The asset sales have continued, but the results have still not materializedEarnings have dropped 78%, and analysts such as Morningstar are saying that Sara Lee is struggling to capture any benefits from its restructuring.  Nonetheless, the new management team is convinced it can follow classic industry practices, such as changing its ad campaign on Jimmy Dean Sausage, in its jouney to find improved results.  The executive team is adamant that they must stick to their original plan.

So revenues are down, employment is down, valuation is down - and earnings are down.  All in the quest for a quick improvement in profits.  And there is no growth, as Sara Lee is making itself significantly smaller.  Profits vs.
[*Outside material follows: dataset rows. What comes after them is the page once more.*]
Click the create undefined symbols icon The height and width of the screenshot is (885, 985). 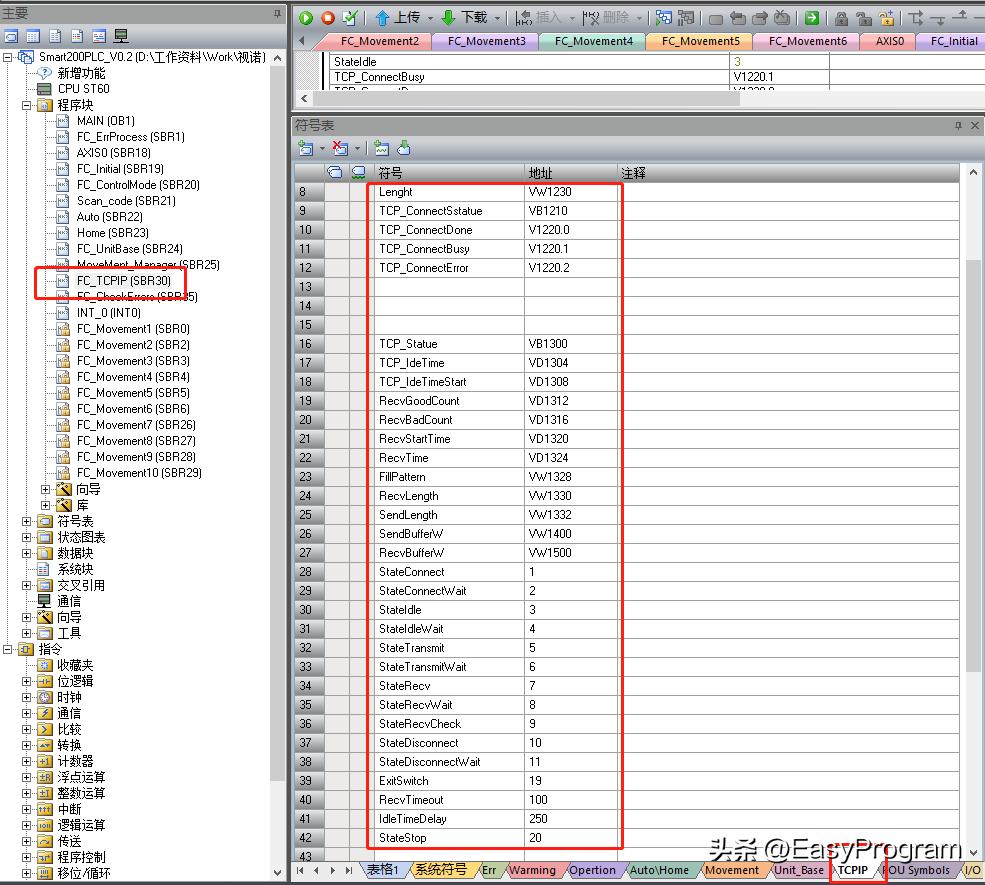coord(382,148)
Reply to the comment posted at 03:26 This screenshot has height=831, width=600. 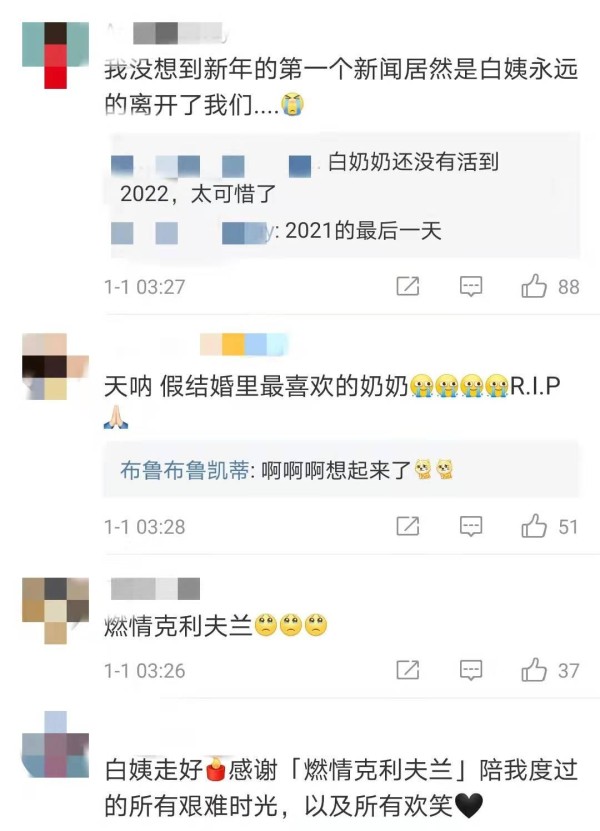(x=471, y=670)
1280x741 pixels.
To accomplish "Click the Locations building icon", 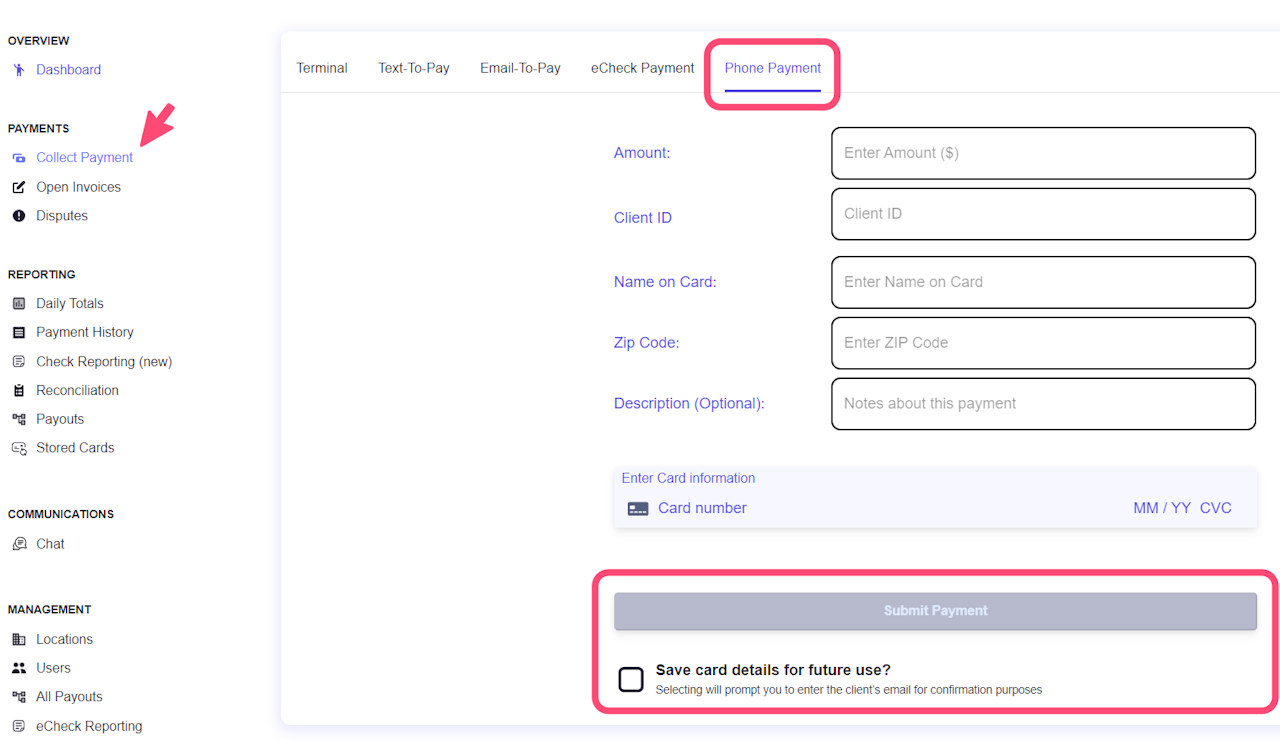I will 19,640.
Growth is destroying Sara Lee.  What they will have to do is realize that what's needed is a Disruption, an attack on the industry Lock-ins that are driving this failing program, and implementing White Space where they can find a new solution - if they want people to once again like Sara Lee. 

12 May 2006

Make that a double-profit decaf coffee

Last week Starbucks beat analyst estimates as profit rose 27%.  Same store sales were up 10%, the 57th consecutive quarter of sales increases in stores open a year or more.  Starbucks now has over 11,000 stores.  It has opened 900 so far this year, and will open 900 more before year ends.  This is definitely one heck of a growth story, and the company stock has soared 7-fold in the last 5 years.
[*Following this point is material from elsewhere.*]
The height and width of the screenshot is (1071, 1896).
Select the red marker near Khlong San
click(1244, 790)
No company can achieve that kind of growth without significant Disruptions, and lots of White Space.  Starbucks has no end to the many flavor varieties of coffee it offers.  But, it also offers tea and has seen tremendous growth from Green Tea of late.  And to keep promoting itself, the company did an advertising first as it gave away (as in free) 500,000 beverages on March 14 just to remind people it's spring and time to get out and enjoy the Starbucks stores.  And in Chicago, they are starting to sell hot sandwiches - a new test for growth.

Starbucks is not just a coffee shop, of course.  Their coffee (as beans and ground) is available in grocery stores, and they are the #1 market player in prepared coffee with their Frappucino, Iced Coffee and DoubleShot drinks, bottled and distributed by Pepsi.  You also can get Starbucks Ice Cream and Frappucino bars in most markets.  And for the late night adult crowd there's now Starbucks Coffee Liqueur at the liquor store.
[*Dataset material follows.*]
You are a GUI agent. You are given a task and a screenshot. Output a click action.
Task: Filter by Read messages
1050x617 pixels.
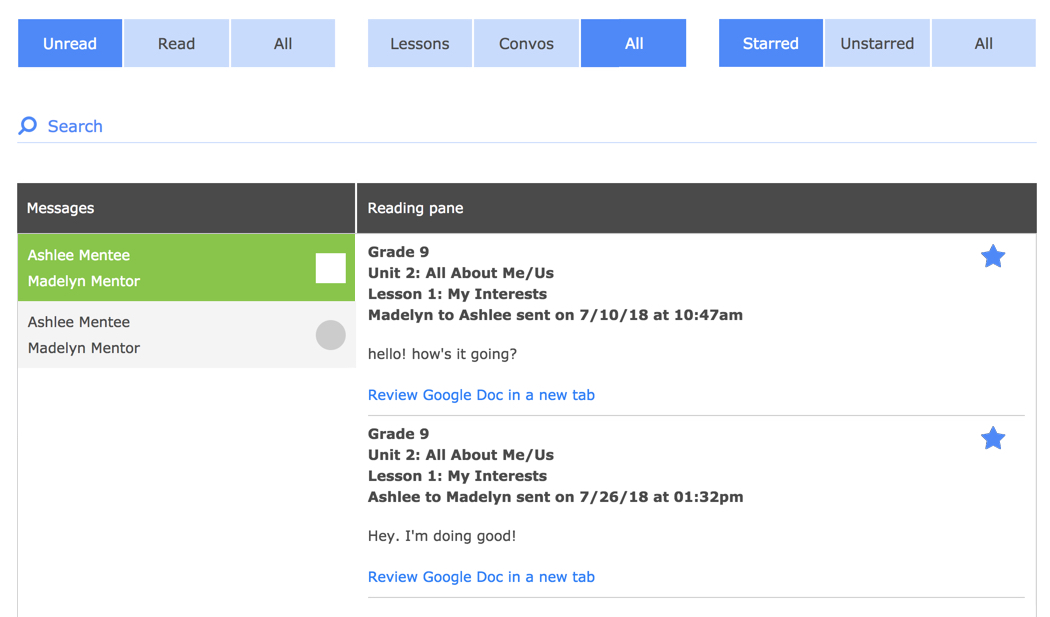click(x=176, y=44)
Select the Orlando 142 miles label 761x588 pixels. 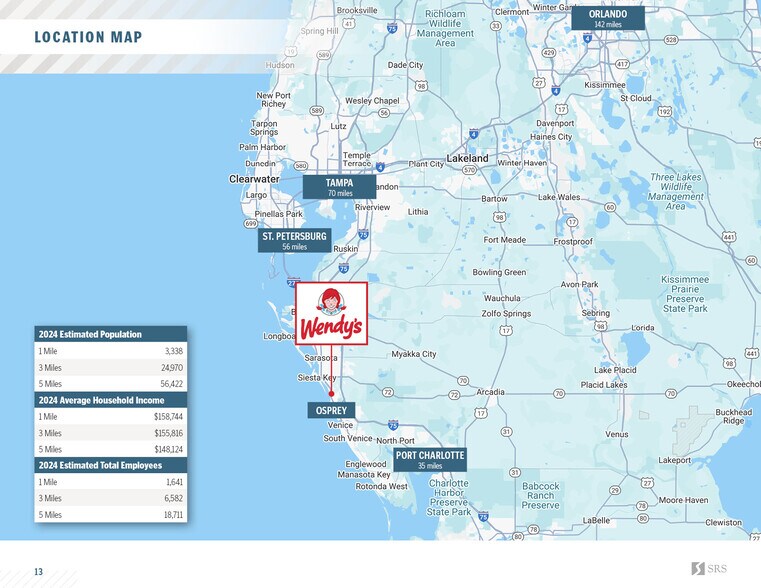(x=607, y=18)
But, the Starbucks White Space goes far beyond the beverages for which they are famous.  Starbucks has emerged as a major player in the music business.  In 2005, they demonstrated their growth skills as they launched and were the #1 distributor for Ray Charles final release Genius Loves Company.  Unbeknownst to many, Starbucks has a music division.  Of course it creates all its own in-store music - and offers that on CD.  But it also is a major force behind bringing new acts to market and distributing major artists such as Alanis Morissette, ColdPlay and the Dave Mathews Band.  Starbucks has even inked an agreement with the famed William Morris Agency to find new talent for them to release.

And Starbucks just co-produced the LionsGate movie Akeelah and the Bee.  Although it has gotten off to a sluggish start, the mere fact that Starbucks is into movie production demonstrates the lattitude with which the company will use White Space to drive new business opportunities. Look for tie-ins and promotions in your local store.

Could you imagine CD's or movies made and distributed by McDonald's?  Or purchasing a frozen Pizza Hut pizza at your grocer?  Why not?  Any company can keep itself constantly Disrupted and filled with White Space.  And for that, you will be rewarded with growth, and a high P/E multiple for investors.  And you can provide ALL of your employees with benefits, even health benefits for part-timers (hear that Wal-Mart?).  Everyone wins when you avoid the tendency to Lock-in on your first Success Formula and instead focus on White Space.